→ Problem:
In the listing, change "double-chevron button" to "overflow menu button" and write out the stretch from the line containing "Where should I click to: Open" through the line containing "Looking at the", with every other part left unchanged.

→ Input records:
[START]

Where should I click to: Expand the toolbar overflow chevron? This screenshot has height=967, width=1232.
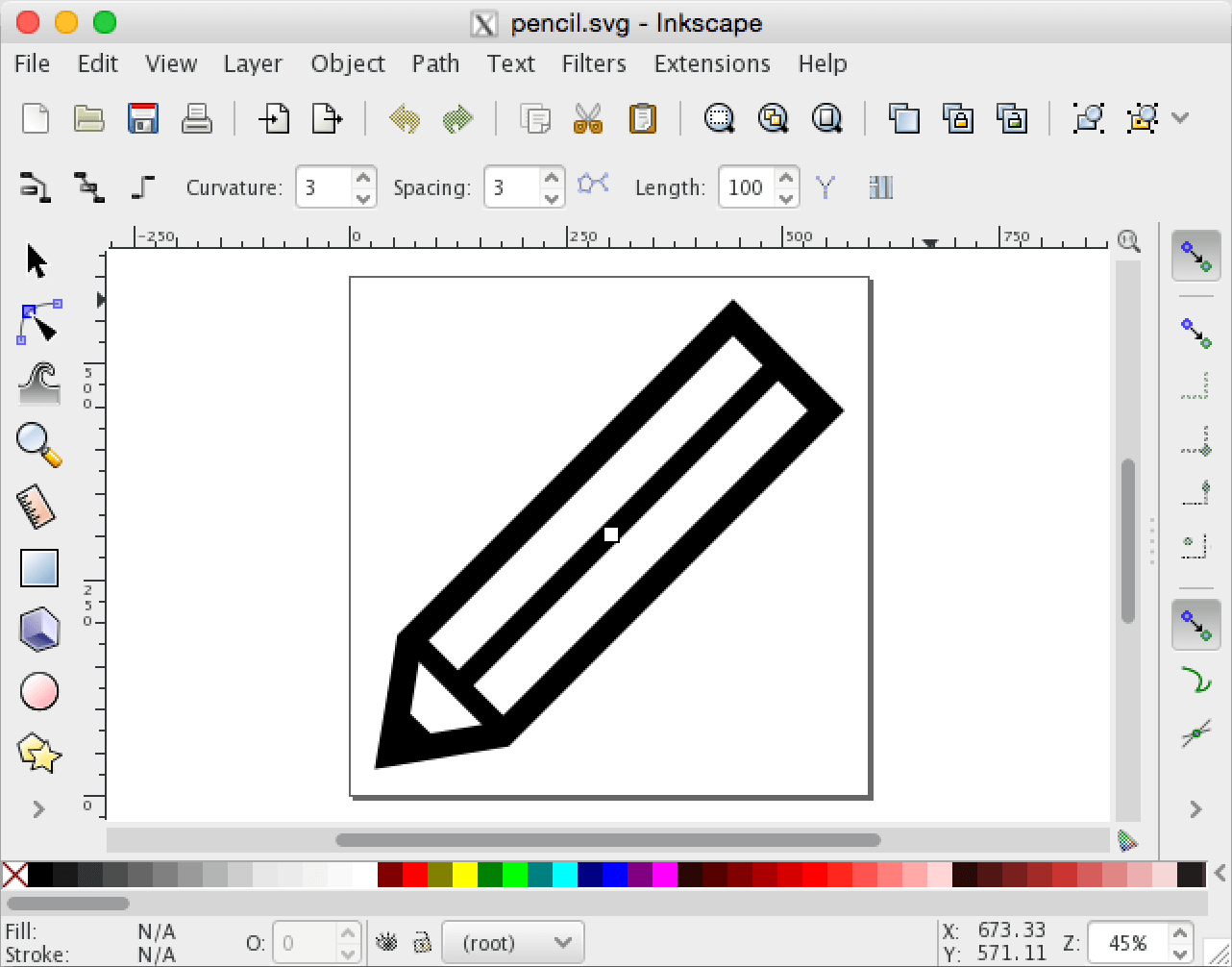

[END]
[START]

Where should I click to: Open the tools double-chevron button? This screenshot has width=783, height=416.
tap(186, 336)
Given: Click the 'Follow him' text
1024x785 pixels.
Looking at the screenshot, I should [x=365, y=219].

[END]

→ The response:
Where should I click to: Open the tools overflow menu button? This screenshot has width=783, height=416.
tap(186, 336)
Given: Click the 'Follow him' text
1024x785 pixels.
Looking at the screenshot, I should [x=365, y=219].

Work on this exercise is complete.